Given the head of a singly linked list, group all the nodes with odd indices together followed by the nodes with even indices, and return the reordered list.

The first node is considered odd, and the second node is even, and so on.

Note that the relative order inside both the even and odd groups should remain as it was in the input.

You must solve the problem in O(1) extra space complexity and O(n) time complexity.

Example 1:

Input: head = [1,2,3,4,5]
Output: [1,3,5,2,4]

Example 2:

Input: head = [2,1,3,5,6,4,7]
Output: [2,3,6,7,1,5,4]

Constraints:

• The number of nodes in the linked list is in the range [0, 10^4].
• -10^6 <= Node.val <= 10^6

Solution

단일 연결 리스트의 head가 주어질 때, 모든 홀수 인덱스를 모든 짝수 인덱스 뒤로 다시 정렬하는 문제입니다.

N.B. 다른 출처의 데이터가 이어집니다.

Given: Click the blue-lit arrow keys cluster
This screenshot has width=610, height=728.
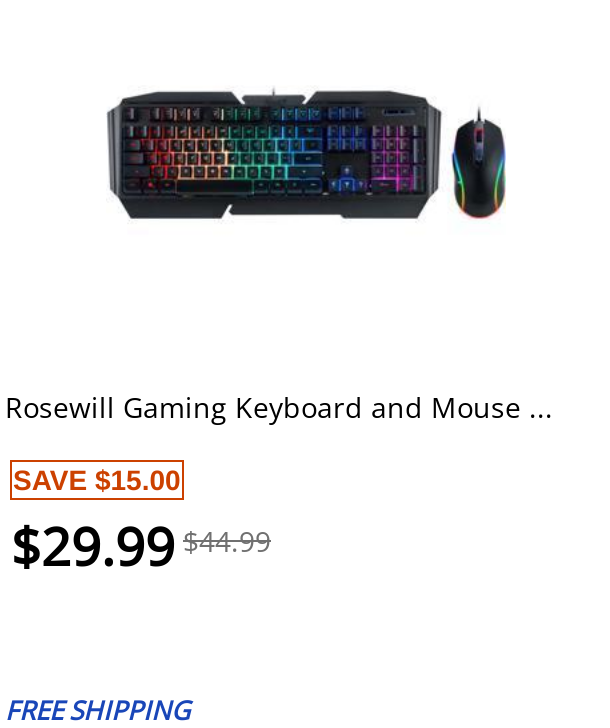Looking at the screenshot, I should tap(347, 180).
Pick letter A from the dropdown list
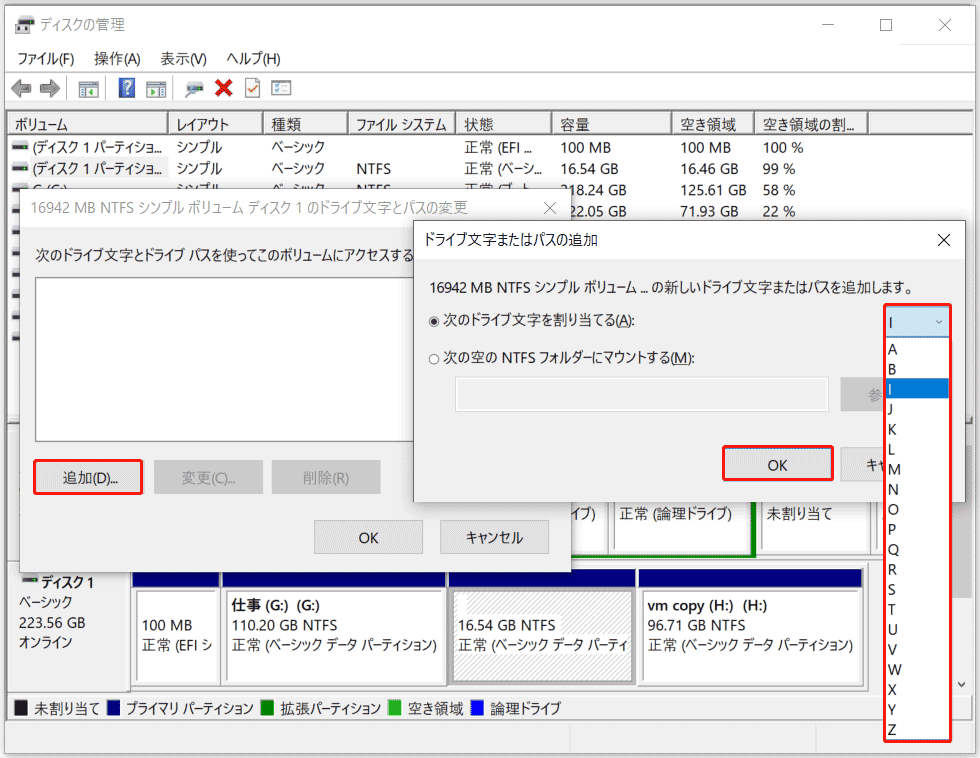This screenshot has width=980, height=758. point(893,348)
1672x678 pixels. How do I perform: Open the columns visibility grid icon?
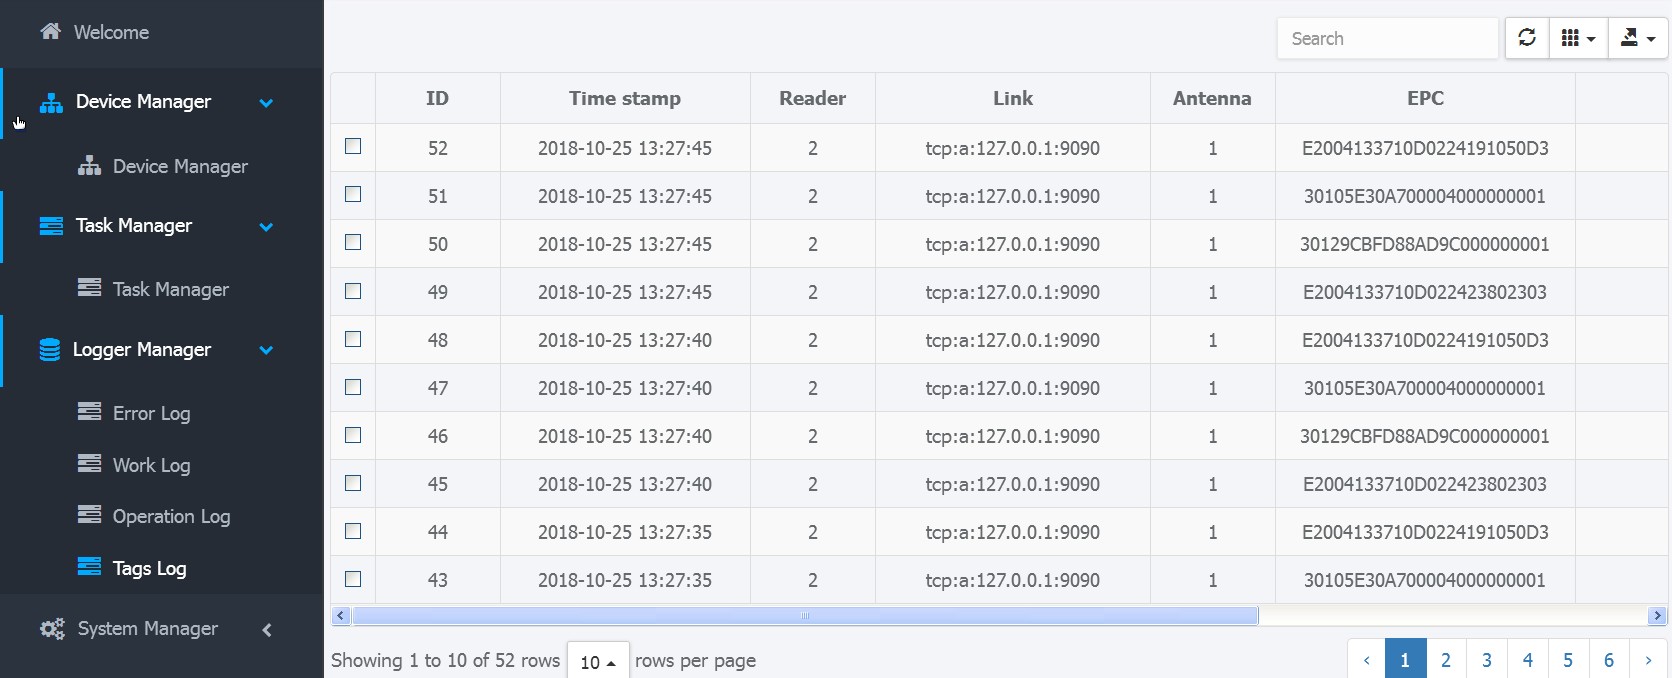[1577, 38]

package io.lcalmsky.leetcode.odd_even_linked_list;

import io.lcalmsky.leetcode.ListNode;

public class Solution {
    public ListNode oddEvenList(ListNode head) {
        if (head == null || head.next == null) {
            return head;
        }
        ListNode odd = head;
        ListNode even = head.next;
        ListNode evenHead = even;
        while (even != null && even.next != null) {
            odd.next = even.next;
            even.next = even.next.next;
            odd = odd.next;
            even = even.next;
        }
        odd.next = evenHead;
        return head;
    }
}

Test

package io.lcalmsky.leetcode.odd_even_linked_list;

import io.lcalmsky.leetcode.ListNode;
import org.junit.jupiter.api.Test;

import static org.junit.jupiter.api.Assertions.*;

class SolutionTest {

    @Test
    void testAll() {
        assertAll(
                () -> test(ListNode.of(1, 2, 3, 4, 5), ListNode.of(1, 3, 5, 2, 4)),
                () -> test(ListNode.of(2, 1, 3, 5, 6, 4, 7), ListNode.of(2, 3, 6, 7, 1, 5, 4))
        );
    }

    private void test(ListNode head, ListNode expected) {
        Solution solution = new Solution();
        ListNode actual = solution.oddEvenList(head);
        assertEquals(expected, actual);
    }
}